ANF ALLA CAMERA DEI DEPUTATI DENUNCIA: REGOLAMENTO ELEZIONE ORDINI ILLOGICO. NESSUNA TUTELA EFFETTIVA DELLE MINORANZE. PARITA’ DI GENERE ATTENUATA. CORREZIONI O IMPUGNAZIONE INEVITABILE

“Lo schema di regolamento per l’elezione dei Consigli degli ordini forensi, diffuso dal Ministero della Giustizia e ora al vaglio del Parlamento, dovra’ essere al centro del dibattito del prossimo congresso forense di Venezia, perchè mortifica il principio della tutela di genere e infligge un duro colpo al pluralismo che dovrebbe animare le rappresentanze istituzionali degli avvocati.

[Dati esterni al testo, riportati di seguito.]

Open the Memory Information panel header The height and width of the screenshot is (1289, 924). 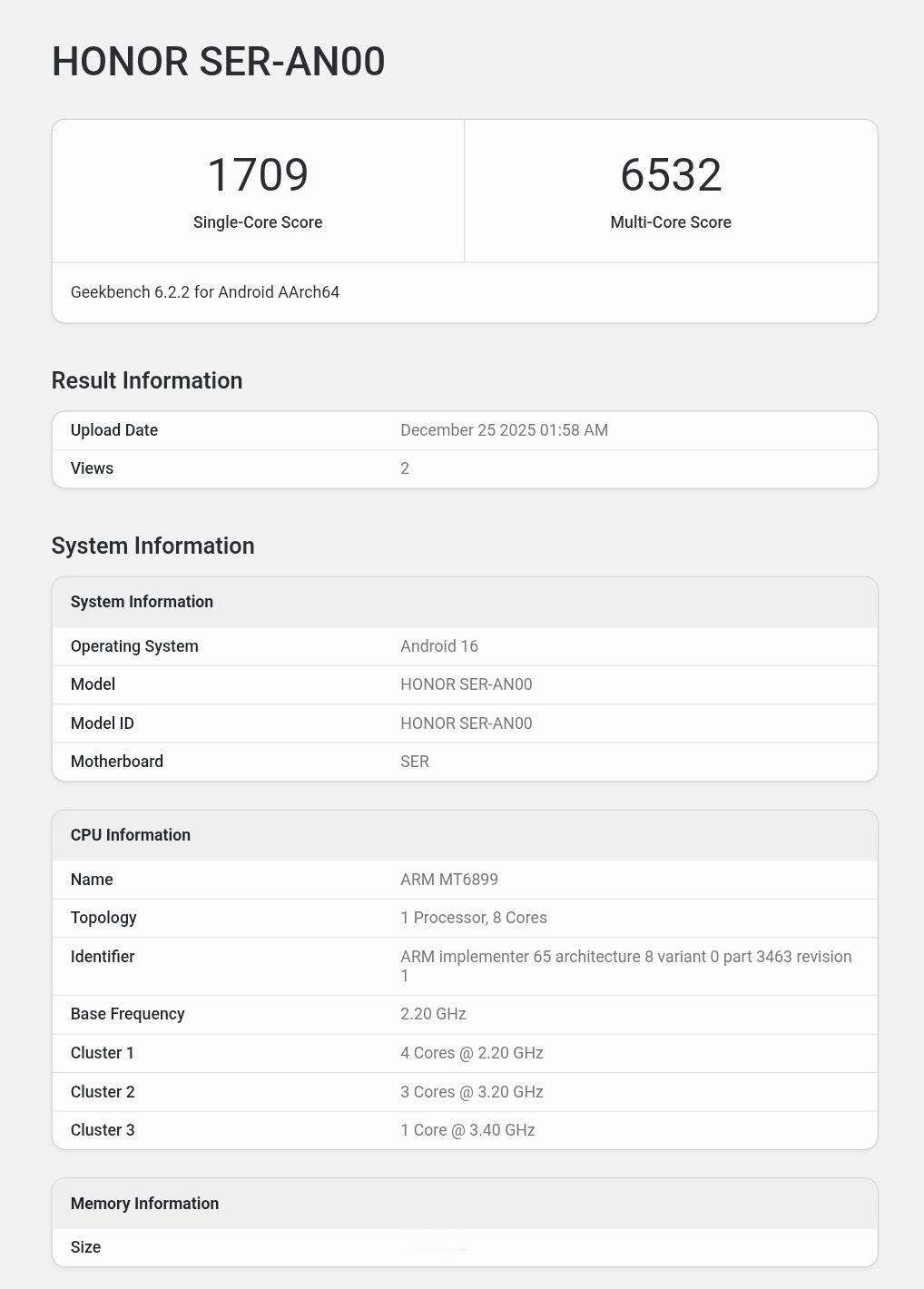tap(145, 1204)
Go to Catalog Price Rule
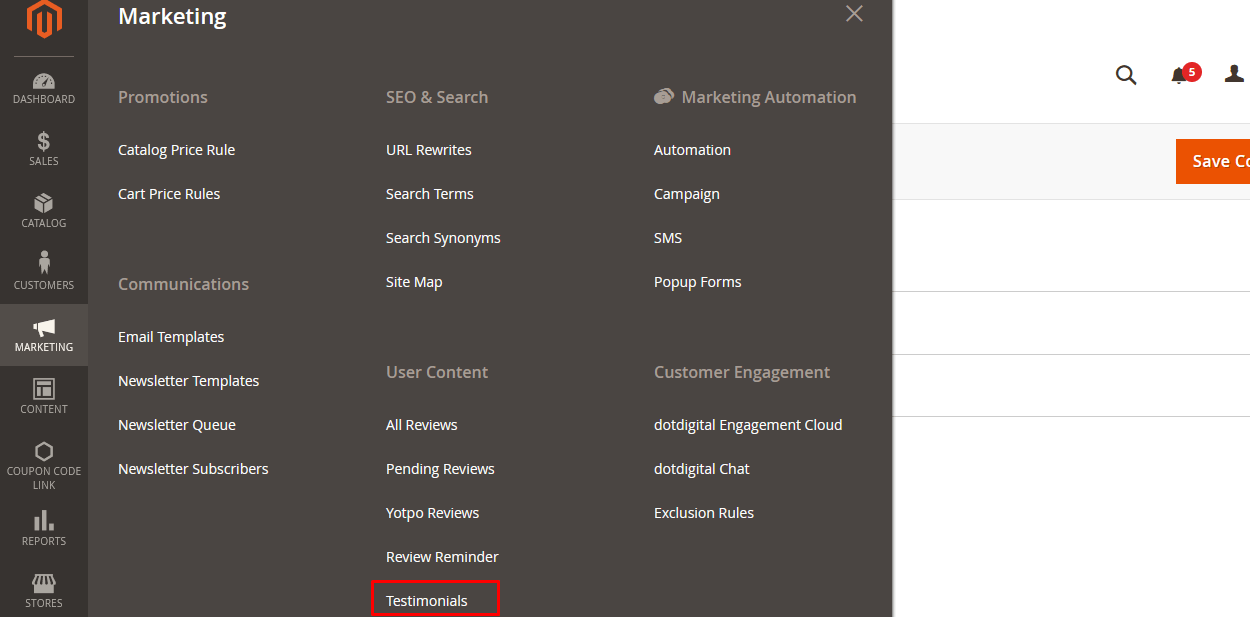Screen dimensions: 1250x617 pos(176,150)
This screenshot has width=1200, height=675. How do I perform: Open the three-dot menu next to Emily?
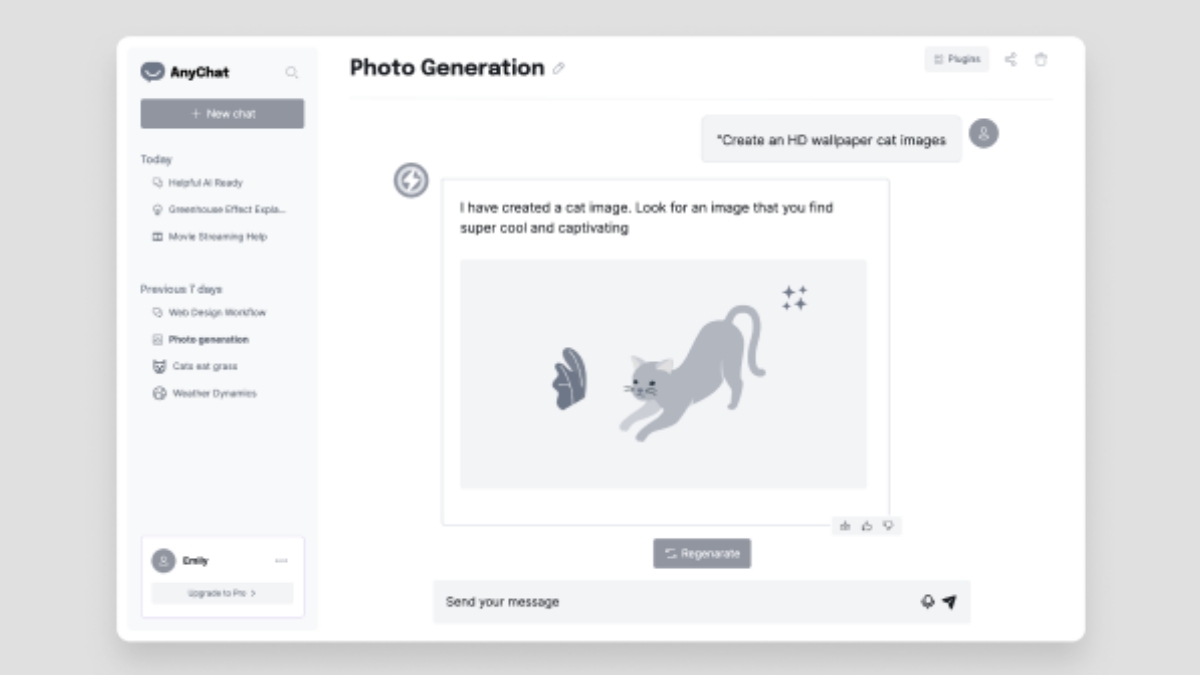click(281, 561)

L’Anf nutre moltissime perplessità e si prepara, se sarà necessario, ad impugnare il regolamento nelle sedi giudiziarie preposte, per difendere la democrazia e l’alternanza”.

Lo dichiara il segretario generale dell’Anf Ester Perifano, che , accompagnata da Giovanni Delucca, componente del Direttivo Nazionale, ha evidenziato i rilievi dell’associazione nel corso dell’audizione presso la Commissione Giustizia della Camera dei Deputati.

“Il regolamento – continua Perifano –  prevede che ciascun elettore possa esprimere un numero di voti non superiore ai due terzi dei consiglieri da eleggere e richiamando l’art.51 della Costituzione dispone che almeno un terzo dei consiglieri eletti appartenga al genere meno rappresentato. Consente che la disciplina del voto di preferenza debba prevedere la possibilità di esprimere un numero maggiore di preferenze se destinate ai due generi. L’errore di fondo del regolamento ministeriale, che ne mette seriamente a rischio la legittimita’ , è ritenere che il limite indicato sia un limite minimo, mentre è del tutto evidente che si tratta di un limite massimo. Per essere conforme alla legge, il Regolamento dovrebbe invece , fermo il limite massimo di 2/3, stabilire sia quante preferenze potrà esprimere l’elettore che votasse per candidati dello stesso genere, e sia come dovranno essere ripartite le preferenze in caso di espressione di voto a favore dei due generi”.

“Con il voto elettronico già utilizzato in molti Ordini, basterebbe – aggiunge Perifano –  poi un semplice click per votare in blocco 25 candidati per 25 posti di consiglieri. Il regolamento così confezionato rischia di favorire un sostanziale immobilismo delle  istituzioni, con un prevedibile sbilanciamento a favore del genere forte ( e più anziano) della categoria”.“Non bisogna aver paura della modernita’ e della democrazia. Per questo ci batteremo affinchè questo regolamento venga rivisto all’insegna della trasparenza e delle pari opportunità”- conclude Perifano.